Reproduce the data in full, exactly.

[Pixel coordinate grounding data]

=======

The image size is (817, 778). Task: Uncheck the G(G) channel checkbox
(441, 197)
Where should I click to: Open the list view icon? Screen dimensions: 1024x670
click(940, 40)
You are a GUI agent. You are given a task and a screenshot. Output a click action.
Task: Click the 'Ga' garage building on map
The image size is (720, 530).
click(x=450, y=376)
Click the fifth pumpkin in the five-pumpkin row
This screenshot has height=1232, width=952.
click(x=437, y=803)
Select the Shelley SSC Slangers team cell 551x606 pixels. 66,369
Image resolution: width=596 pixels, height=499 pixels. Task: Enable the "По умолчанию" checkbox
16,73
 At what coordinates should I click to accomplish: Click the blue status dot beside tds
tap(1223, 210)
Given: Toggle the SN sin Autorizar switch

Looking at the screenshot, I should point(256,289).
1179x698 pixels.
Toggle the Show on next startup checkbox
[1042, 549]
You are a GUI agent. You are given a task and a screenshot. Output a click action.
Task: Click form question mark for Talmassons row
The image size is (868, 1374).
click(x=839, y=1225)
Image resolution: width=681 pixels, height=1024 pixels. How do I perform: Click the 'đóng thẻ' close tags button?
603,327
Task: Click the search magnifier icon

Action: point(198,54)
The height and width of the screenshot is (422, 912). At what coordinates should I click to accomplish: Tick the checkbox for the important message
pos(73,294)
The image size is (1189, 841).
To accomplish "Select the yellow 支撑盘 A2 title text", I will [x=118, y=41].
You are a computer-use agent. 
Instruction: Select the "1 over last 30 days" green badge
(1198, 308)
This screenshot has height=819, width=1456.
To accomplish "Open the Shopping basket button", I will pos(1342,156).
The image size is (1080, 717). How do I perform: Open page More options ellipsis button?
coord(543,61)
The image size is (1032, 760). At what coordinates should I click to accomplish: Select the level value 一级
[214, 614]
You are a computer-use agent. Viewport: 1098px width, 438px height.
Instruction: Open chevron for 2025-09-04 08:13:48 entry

=======

## RESPONSE
The image size is (817, 778). Task: Uncheck the G(G) channel checkbox
(441, 197)
Where should I click to: Open the list view icon? Screen dimensions: 1024x670
click(940, 40)
You are a GUI agent. You are given a task and a screenshot. Output a click action.
Task: Click the 'Ga' garage building on map
The image size is (720, 530).
click(x=450, y=376)
Click the fifth pumpkin in the five-pumpkin row
This screenshot has height=1232, width=952.
click(x=437, y=803)
Select the Shelley SSC Slangers team cell 551x606 pixels. 66,369
Image resolution: width=596 pixels, height=499 pixels. Task: Enable the "По умолчанию" checkbox
16,73
 At what coordinates should I click to accomplish: Click the blue status dot beside tds
tap(1223, 210)
Given: Toggle the SN sin Autorizar switch

Looking at the screenshot, I should point(256,289).
1179x698 pixels.
Toggle the Show on next startup checkbox
[1042, 549]
You are a GUI agent. You are given a task and a screenshot. Output a click action.
Task: Click form question mark for Talmassons row
The image size is (868, 1374).
click(x=839, y=1225)
Image resolution: width=681 pixels, height=1024 pixels. How do I perform: Click the 'đóng thẻ' close tags button?
603,327
Task: Click the search magnifier icon

Action: point(198,54)
The height and width of the screenshot is (422, 912). At what coordinates should I click to accomplish: Tick the checkbox for the important message
pos(73,294)
The image size is (1189, 841).
To accomplish "Select the yellow 支撑盘 A2 title text", I will [x=118, y=41].
You are a computer-use agent. 
Instruction: Select the "1 over last 30 days" green badge
(1198, 308)
This screenshot has height=819, width=1456.
To accomplish "Open the Shopping basket button", I will pos(1342,156).
The image size is (1080, 717). How do I perform: Open page More options ellipsis button?
coord(543,61)
The image size is (1032, 760). At what coordinates should I click to accomplish: Select the level value 一级
[214, 614]
You are a computer-use agent. Viewport: 1098px width, 438px height.
Instruction: Open chevron for 2025-09-04 08:13:48 entry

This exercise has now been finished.